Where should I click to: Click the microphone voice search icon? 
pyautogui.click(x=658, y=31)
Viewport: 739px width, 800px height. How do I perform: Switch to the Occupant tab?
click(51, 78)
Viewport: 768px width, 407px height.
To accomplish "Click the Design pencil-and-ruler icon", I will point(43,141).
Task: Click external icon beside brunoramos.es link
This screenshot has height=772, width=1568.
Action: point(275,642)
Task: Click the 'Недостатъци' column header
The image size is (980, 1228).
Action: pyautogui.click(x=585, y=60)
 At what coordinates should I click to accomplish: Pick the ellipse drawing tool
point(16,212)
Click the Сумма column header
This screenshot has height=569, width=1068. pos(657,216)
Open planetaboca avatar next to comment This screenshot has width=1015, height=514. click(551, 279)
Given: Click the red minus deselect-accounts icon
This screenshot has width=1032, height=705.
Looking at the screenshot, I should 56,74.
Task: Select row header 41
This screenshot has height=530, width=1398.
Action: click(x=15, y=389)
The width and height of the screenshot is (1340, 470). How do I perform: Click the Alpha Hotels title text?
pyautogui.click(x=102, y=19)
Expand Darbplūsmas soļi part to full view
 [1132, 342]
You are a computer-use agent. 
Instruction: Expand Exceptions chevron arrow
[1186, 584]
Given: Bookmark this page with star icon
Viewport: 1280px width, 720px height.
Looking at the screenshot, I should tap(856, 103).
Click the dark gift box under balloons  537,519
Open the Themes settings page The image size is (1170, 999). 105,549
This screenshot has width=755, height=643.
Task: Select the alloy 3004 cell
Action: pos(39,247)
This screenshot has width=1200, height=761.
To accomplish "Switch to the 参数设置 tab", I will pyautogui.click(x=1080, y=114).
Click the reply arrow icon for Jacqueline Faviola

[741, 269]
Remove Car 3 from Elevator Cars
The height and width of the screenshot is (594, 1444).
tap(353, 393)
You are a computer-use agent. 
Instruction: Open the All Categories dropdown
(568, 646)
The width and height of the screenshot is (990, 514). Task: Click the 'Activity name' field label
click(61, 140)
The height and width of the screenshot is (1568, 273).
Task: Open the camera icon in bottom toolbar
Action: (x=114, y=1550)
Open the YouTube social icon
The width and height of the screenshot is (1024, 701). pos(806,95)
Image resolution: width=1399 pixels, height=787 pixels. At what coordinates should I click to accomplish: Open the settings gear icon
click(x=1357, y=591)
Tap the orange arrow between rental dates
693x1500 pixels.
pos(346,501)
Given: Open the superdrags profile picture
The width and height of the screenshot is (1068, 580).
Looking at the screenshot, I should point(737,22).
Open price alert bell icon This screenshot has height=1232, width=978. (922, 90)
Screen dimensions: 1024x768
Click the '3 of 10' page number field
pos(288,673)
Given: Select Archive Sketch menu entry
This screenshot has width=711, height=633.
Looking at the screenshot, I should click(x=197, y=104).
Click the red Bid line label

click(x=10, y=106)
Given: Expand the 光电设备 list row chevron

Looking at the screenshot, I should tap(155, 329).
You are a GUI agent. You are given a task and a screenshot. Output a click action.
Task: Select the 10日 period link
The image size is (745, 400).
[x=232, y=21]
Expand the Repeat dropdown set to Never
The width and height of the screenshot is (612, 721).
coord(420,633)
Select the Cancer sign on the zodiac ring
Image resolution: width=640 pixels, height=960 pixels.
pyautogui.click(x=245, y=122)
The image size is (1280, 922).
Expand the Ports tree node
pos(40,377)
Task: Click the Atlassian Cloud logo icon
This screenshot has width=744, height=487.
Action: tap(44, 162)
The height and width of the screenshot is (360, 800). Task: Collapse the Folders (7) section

· · ·

REQUIRED ACTION: Each line of the entries above that contains "link" is to be copied.

EXPECTED OUTPUT:
Task: Click external icon beside brunoramos.es link
Task: Select the 10日 period link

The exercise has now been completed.